Instagram has become one of the most widely used social networking applications today. Its interface is based entirely off of user-generated content by allowing its users to share photos, videos, and network with other members either publicly or privately on the application. As of June 2016, the mobile photo-sharing network has reached 500 million monthly active users, meaning that a whopping 20% of all Internet users use Instagram. Users post both their own content and share the content of others.

Instagram did not create a natively easy way to repost another user’s photo, known as a “regramming,” likely because their guidelines limit posting one’s own photos and videos. The guidelines even caution: “[r]emember to post authentic content, and don’t post anything you’ve copied or collected from the Internet that you don’t have the right to post.” However, regramming has become a social norm. Regramming is used to further many different objectives. Some individuals repost to share content that they think their followers would enjoy, while other individuals enjoy social media fame by reposting jokes and memes they create and collect from others. Even companies repost content to further their social media presence as a marketing tool to increase sales. Not only are these posts extremely easy to manually copy, screenshot, and repost, but the process has also been simplified by a plethora of applications intended to aid users in regramming other’s content.

With regramming becoming ever easier, there has been increasing uncertainty associated with liability. Since the practice of regramming has become a social networking norm, people seem to be under the impression that the practice is legal. However, a regram on Instagram could still be considered copyright infringement. It is incorrect to believe that by simply attributing credit to the content creator, a regrammer gains protection from claims of liability. Worse yet, some users are under the impression that since the content is available on a public platform, it is automatically free to use in an unrestricted matter. The reality is that without express permission to repost content from the copyright owner, the original user has the right to take the re-poster to court and seek monetary damages as well as injunctive relief.

Why would a re-poster be subject to liability? When someone takes a photo or creates another form of personalized content, and that creator is not subject to a work for hire agreement, in that they are not being compensated for creating the content for another individual or company, the general rule is that they are the owner of the copyright. Instagram has forms available to users to report potential copyright or trademark infringement claims.

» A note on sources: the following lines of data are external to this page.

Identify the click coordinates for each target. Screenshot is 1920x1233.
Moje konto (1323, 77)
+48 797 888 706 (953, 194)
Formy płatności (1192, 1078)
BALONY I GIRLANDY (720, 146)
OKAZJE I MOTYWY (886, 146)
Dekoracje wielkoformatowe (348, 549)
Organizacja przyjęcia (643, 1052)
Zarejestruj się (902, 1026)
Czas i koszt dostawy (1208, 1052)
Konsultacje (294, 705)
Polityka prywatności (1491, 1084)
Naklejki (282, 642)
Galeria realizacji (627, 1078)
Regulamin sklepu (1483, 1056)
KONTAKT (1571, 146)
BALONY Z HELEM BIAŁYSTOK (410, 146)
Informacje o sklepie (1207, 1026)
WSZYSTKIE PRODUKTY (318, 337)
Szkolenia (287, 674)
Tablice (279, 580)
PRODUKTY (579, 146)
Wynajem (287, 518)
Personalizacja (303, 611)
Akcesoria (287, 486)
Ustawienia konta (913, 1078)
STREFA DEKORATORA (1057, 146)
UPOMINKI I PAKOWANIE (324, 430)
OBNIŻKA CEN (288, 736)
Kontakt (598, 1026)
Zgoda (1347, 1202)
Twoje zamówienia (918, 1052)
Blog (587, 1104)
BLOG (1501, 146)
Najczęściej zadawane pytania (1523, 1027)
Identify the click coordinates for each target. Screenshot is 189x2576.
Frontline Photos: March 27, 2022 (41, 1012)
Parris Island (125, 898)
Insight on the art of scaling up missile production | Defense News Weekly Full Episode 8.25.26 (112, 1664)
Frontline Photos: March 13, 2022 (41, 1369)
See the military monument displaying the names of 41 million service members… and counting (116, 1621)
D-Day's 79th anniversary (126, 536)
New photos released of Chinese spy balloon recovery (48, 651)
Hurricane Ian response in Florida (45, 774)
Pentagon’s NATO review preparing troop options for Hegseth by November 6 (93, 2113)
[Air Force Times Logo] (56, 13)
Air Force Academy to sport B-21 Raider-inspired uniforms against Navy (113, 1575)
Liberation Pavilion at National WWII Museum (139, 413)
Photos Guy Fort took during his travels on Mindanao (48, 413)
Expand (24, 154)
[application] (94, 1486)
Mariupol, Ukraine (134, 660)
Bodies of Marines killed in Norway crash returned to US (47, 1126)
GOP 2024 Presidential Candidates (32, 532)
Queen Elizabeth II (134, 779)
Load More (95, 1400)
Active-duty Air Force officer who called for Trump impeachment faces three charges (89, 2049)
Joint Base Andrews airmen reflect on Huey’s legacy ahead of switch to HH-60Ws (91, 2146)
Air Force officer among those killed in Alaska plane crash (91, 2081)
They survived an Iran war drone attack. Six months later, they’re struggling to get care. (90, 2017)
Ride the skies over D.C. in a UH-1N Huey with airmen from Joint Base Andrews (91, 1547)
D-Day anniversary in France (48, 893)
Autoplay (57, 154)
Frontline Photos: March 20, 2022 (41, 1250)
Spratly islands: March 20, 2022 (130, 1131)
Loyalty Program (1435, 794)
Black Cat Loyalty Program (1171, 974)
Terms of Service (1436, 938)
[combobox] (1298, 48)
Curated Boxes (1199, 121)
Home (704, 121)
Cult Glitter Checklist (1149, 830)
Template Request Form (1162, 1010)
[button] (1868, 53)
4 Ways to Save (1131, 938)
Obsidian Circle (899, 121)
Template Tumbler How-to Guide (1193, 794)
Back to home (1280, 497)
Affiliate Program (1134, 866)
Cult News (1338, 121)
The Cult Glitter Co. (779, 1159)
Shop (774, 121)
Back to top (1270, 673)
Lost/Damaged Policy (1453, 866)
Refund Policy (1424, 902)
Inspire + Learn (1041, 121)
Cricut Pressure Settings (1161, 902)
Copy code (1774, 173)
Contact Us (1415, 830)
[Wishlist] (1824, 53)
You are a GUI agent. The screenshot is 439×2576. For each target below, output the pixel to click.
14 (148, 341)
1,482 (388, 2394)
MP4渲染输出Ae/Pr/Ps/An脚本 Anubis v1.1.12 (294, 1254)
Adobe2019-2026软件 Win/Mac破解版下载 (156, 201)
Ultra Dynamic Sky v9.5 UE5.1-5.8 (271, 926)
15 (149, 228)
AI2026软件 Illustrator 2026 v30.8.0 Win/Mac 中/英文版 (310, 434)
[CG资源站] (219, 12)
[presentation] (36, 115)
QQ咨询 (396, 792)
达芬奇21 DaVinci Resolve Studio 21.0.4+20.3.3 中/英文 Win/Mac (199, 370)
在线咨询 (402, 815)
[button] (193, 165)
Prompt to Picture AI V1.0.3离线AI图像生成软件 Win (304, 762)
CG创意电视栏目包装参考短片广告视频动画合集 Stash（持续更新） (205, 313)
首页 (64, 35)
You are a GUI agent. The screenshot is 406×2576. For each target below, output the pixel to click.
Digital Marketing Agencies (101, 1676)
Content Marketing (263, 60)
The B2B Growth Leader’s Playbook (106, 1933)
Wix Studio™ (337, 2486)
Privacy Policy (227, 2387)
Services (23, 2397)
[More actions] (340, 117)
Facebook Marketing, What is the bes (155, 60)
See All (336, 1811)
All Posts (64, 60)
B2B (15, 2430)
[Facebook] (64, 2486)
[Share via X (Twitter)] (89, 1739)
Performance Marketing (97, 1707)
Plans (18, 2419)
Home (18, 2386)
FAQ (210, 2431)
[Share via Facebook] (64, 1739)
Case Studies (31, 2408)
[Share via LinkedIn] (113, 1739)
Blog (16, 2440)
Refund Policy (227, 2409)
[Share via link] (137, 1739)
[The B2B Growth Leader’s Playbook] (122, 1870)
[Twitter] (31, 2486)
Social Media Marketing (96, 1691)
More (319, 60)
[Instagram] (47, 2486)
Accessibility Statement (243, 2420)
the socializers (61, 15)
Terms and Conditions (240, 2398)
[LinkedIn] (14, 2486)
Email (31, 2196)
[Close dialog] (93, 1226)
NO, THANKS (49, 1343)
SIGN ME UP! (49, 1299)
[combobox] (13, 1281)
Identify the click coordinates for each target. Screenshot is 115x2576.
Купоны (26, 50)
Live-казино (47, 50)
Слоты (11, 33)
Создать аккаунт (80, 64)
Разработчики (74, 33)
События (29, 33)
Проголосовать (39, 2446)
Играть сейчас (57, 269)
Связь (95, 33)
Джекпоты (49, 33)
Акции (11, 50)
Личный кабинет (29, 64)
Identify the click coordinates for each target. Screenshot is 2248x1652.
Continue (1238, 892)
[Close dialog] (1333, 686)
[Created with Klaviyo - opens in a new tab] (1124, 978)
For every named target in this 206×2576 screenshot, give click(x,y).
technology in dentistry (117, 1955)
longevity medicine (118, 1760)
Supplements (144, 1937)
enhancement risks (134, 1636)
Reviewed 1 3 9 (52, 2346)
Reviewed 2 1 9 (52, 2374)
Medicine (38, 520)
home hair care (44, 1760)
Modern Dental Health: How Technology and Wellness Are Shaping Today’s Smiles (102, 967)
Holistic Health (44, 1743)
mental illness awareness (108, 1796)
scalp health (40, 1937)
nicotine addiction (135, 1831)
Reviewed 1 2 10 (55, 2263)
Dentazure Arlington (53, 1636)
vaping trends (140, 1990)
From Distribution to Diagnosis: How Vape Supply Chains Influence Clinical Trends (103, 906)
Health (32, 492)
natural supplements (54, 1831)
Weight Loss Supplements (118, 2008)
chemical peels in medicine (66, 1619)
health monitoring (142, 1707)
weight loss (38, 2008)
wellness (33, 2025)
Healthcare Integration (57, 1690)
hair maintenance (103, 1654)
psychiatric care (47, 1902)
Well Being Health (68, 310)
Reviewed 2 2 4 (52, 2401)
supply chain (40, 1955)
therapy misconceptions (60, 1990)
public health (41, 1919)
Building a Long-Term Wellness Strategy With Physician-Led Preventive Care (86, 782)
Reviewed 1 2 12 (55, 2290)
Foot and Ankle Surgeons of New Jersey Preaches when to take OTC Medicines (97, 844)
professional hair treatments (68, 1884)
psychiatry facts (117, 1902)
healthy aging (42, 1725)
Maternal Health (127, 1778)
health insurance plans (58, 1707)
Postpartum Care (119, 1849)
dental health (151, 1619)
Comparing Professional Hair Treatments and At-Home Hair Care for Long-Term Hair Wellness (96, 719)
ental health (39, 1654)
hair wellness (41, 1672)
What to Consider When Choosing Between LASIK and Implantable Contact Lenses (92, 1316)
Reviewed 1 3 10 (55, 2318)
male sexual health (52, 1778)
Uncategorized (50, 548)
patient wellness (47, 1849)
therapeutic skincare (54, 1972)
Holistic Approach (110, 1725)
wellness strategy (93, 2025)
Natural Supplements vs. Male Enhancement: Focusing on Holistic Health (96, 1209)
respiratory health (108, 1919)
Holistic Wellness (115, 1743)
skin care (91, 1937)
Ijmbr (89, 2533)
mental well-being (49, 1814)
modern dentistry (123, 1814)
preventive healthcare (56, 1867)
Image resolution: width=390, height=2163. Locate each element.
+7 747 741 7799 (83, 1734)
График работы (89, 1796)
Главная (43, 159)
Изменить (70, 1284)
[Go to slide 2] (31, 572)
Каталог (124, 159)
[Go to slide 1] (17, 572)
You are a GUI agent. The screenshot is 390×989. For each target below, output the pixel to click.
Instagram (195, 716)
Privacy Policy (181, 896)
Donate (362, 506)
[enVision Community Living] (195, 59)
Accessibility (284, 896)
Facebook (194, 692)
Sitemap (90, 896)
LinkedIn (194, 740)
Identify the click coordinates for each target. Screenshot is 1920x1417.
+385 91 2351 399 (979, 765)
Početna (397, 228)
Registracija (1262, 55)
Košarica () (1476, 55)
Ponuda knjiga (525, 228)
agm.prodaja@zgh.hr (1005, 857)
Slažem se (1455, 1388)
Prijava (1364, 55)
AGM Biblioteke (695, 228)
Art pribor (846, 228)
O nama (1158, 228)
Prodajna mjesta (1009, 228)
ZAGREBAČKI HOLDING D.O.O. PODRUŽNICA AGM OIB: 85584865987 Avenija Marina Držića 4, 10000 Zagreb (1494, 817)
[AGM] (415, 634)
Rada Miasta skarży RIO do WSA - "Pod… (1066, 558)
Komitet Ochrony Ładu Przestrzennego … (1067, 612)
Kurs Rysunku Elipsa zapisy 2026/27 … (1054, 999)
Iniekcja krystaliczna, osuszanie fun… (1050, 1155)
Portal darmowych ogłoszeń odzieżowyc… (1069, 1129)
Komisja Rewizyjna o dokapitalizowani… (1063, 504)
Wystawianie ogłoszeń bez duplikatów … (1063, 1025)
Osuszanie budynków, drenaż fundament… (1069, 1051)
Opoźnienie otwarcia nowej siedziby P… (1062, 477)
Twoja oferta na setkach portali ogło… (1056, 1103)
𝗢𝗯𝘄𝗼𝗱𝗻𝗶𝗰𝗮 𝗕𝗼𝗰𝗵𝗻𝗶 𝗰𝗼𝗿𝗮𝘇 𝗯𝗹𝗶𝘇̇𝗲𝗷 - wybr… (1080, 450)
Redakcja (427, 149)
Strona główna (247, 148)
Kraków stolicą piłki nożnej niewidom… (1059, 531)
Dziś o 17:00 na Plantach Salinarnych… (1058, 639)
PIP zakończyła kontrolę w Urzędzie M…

There have recently been a number of lawsuits over posts on Instagram that could help shape the future of liability. Not long ago, Groupon was hit with a class action that claimed that Groupon used Instagram photos without permission from other users. The suit claims that the company reposts photos without permission in deal offers as a core part of their advertising strategy, in violation of the Publicity Act. In another case, the controversial artist Richard Prince was sued for copyright infringement, not for directly regramming others photos, but because his work involves knowingly reproducing Instagrams, without permission, and selling them for money. Prince calls these new portraits “screen saves” of Instagram posts, where the only modification to the images are blowing them up in size and adjusting the comments underneath the pictures.

However, it is interesting to note that the user grants wide licensing rights to Instagram whenever they post. Instagram has a non-exclusive, fully paid, royalty-free, transferable, sub-licensable, worldwide license, meaning that they basically have the right to use all posted photos for free, for any reason, all over the world. Instagram can also give those rights to a third party. If Instagram implements a regram button and updates its Terms of Service and guidelines regarding the use of that function, it is possible that regramming content will become part of the paradigm platform, similar to the sharing functions of Facebook, YouTube, and Google+, and the issues discussed here would be absolved.

Lauren Krakovyak is a J.D. candidate, 2018, at NYU School of Law.